あらためて学ぶ木造塾講座木造建築物の防耐火設計法

先日、神奈川県建築士会に設置されている技術支援委員会・木造塾部会と青年委員会とで共催された「あらためて学ぶ木造塾講座」第2回 木造建築物の防耐火設計法の講座へ参加してきました。建築基準法は、RC造を前提に成立しているんですよね。一級建築士の法規の講座の余談で、担当講師がこのことについて話していて、ちょっと怖さを感じたことを思い出しました。もちろん段階的に法改正されてきていて、今では木造による耐火構造まで可能になりましたが、このあたりは近年になってどんどん整備されてきている分野のため、継続的な勉強は欠かせないこともあり、足を運んできました。

「あらためて学ぶ木造塾講座」【木造建築物の防耐火設計法】

実際のところ火事になったら建物はどうなるのか?実際の火災から考えて建物をどう設計していけばいいのか?2016年12月に起きた糸魚川大火のような災害に対して設計者として何ができるのか?火災に対して建築基準法の成り立ち、改正された改正建築基準法についてなど、木造3階建て学校実大火災実験の結果などを踏まえながら進行。講師は桜設計集団の加來千紘先生、軽快な語り口であっという間に時間が過ぎました。

燃え抜けないこと、燃え拡がらないこと。

隣棟火災内部火災

建物火災は、隣棟火災と内部火災に大別できること、隣棟火災に対しては燃え抜けないこと、内部火災に対しては燃え拡がらないこと、何が燃えて火災になるのかを知ること、このあたりが大きなポイントでした。燃え抜けないこととは、俗いう延焼を防ぐということ。隣から隣へと次々燃えてしまい大火になりますが、それを防ぎましょうということ。大火の後にポツポツと燃え残る建物がありますが、こうした建物が増えていけば、火災に対して壁となり、延焼を防ぎ、糸魚川大火のような大火災を防げるという考え方です。燃え拡がらないこととは、仮に火が付いたとしても燃えるものがなければ拡がることはなく、時間ととも自然鎮火へ向かうということ。そのために、如何に火の元から可燃物をなくすか、もしくは離すなど設計上の工夫、生活上の工夫で普段考えている以上に危険性を減らせることを知りましょうということです。何が燃えて火災になるのかとは、火災は家具や収納物へ引火すると大きくなりやすいということを知ること。某大手通販会社の巨大倉庫火災などが典型例です。内装や構造も燃えますが、仮に構造を耐火構造、仕上げを不燃仕上げとしても、収納物などがどんどん燃えていくので、それだけは必ずしも安全にはなってくれないというです。
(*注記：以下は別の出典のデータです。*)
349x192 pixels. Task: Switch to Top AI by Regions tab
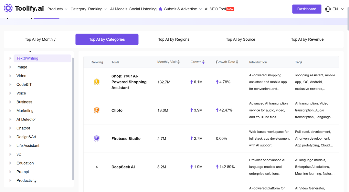click(x=174, y=39)
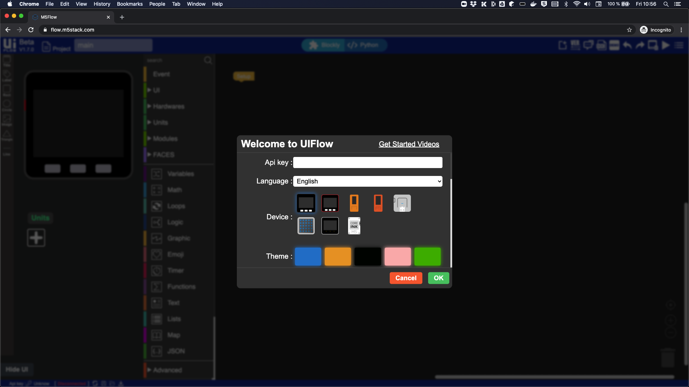
Task: Click the Api key input field
Action: (367, 163)
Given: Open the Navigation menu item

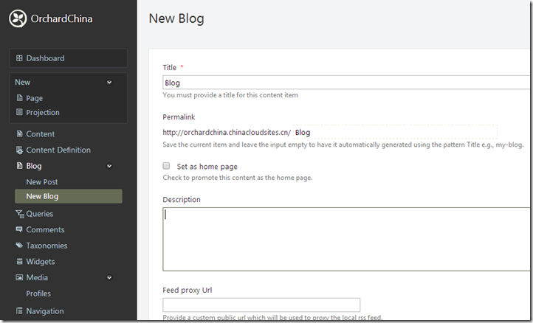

木材を太く・厚く使う。燃え拡がりをコントロールする。

木材の燃焼

その後、木材の燃焼についての話が続きました。火災時の木材の表面の炭化速度が、1mm/分が目安であること、自然素材でも化学素材でも、一酸化炭素は同じように発生すること、木材はゆっくり燃えるのが得意な一方で、自分で消えるのは得意じゃないこと、の3点は非常に興味を惹かれました。木造建築物の火災安全のポイントとして、燃え抜けない、壊れないように木材を太く・厚く使うこと、火災の拡がりをコントロールすること、という結びです。このあたりの実験・検証のおかげもあり、改正建築基準法では、防火地域・準防火地位内の高さ2mを超える門・塀を不燃材料以外で建設が可能になったそうです。塀の燃焼が建築物間の延焼に悪影響を与えないことという前提ですが、厚さ24mm以上の木材で隙間なくつくる(燃え抜けない)ことで可能になるそうです。(他には土塗り壁30mm以上など)

設計者として、内装の燃え拡がりを抑制する「内装制限」、安全に非難するための「避難安全措置」、構造体を燃えにくくする「防耐火構造制限」、火災を最小限の面積にとどめる「防火区画等」を考えておくことの重要性を説かれていました。 ちなみに桜設計集団では、竣工時にお祝いとして、お酢の消火器をプレゼントしているそう。普通の消火器だとすごく汚れるので、例え火が出たとしても使用を躊躇しがちだけれど、お酢であればそんな心配もなく、さっと使えるだろうからと。確かにそうですね。真似したいところです。

住宅の火災対策としては、まず出火源の対策。要するにキッチンや裸火タイプの暖房器具です。ガスコンロは当然として、IHであっても天ぷら火災などはたくさん起きているので過信してはダメ。最近の見せる収納も、見えている分だけ可燃物の表面積が増えるので着火しやすく燃え拡がりやすいです。裸火タイプの暖房器具は使わずに済ませられるなら使わないこと。そして住宅の火災原因で一番多い放火対策。これは建物周りに死角をつくらないこと、燃えやすいものを見えるところに置きっぱなしにしないことなど、気を付けていきたいところです。余談ですが、昔の映画『バックドラフト』も放火犯の映画でしたね。BGMもよくて好きな映画です。確か料理の鉄人のBGMとしても使われていたと思います。

仮に火が出てしまったとしても、すぐに対処できるようにしておくことも大切です。火災警報器をちゃんとつけること、出火確立の高い部屋には消火器を置くこと、外ではバケツに水をくみ置きしておくとなど。バケツに関しては、この最初の一杯の迅速さが火災を大きくしない効果が高いそう。火災警報器に関しては、連動型がおすすめだそうです。単独型だと火の元と違う部屋にいた時など警報音に気が付けないこともあるそうで、設置されているものが一斉に鳴る連動型が、発見にも対処にも勝るそうです。

火災は成長する災害。初期・成長期・最盛期、どの段階で何を守るのか。

建築技術2019年10月号

建材には不燃材料、準不燃材料、難燃材料とありますが、決して燃えないわけではなく、燃え始めるまでの時間が違うだけです。不燃材料が20分、準不燃材料が10分、難燃材料が5分です。仮に火が出たとして、気が付くまでどのくらいの時間がかかるのか、そこから人が消火できるまでどのくらいの時間が必要なのかなど考えて、設備や材料の選定を進めていくことで、火災に強い住まいについて考えていきたいと強く思いました。 これからの時期が一番火災の多い時期、気をつけていきましょう。 関係者の皆様、ありがとうございました。 ご紹介いただいた『建築技術』2019年10月号にて、より知識を深めようと思います。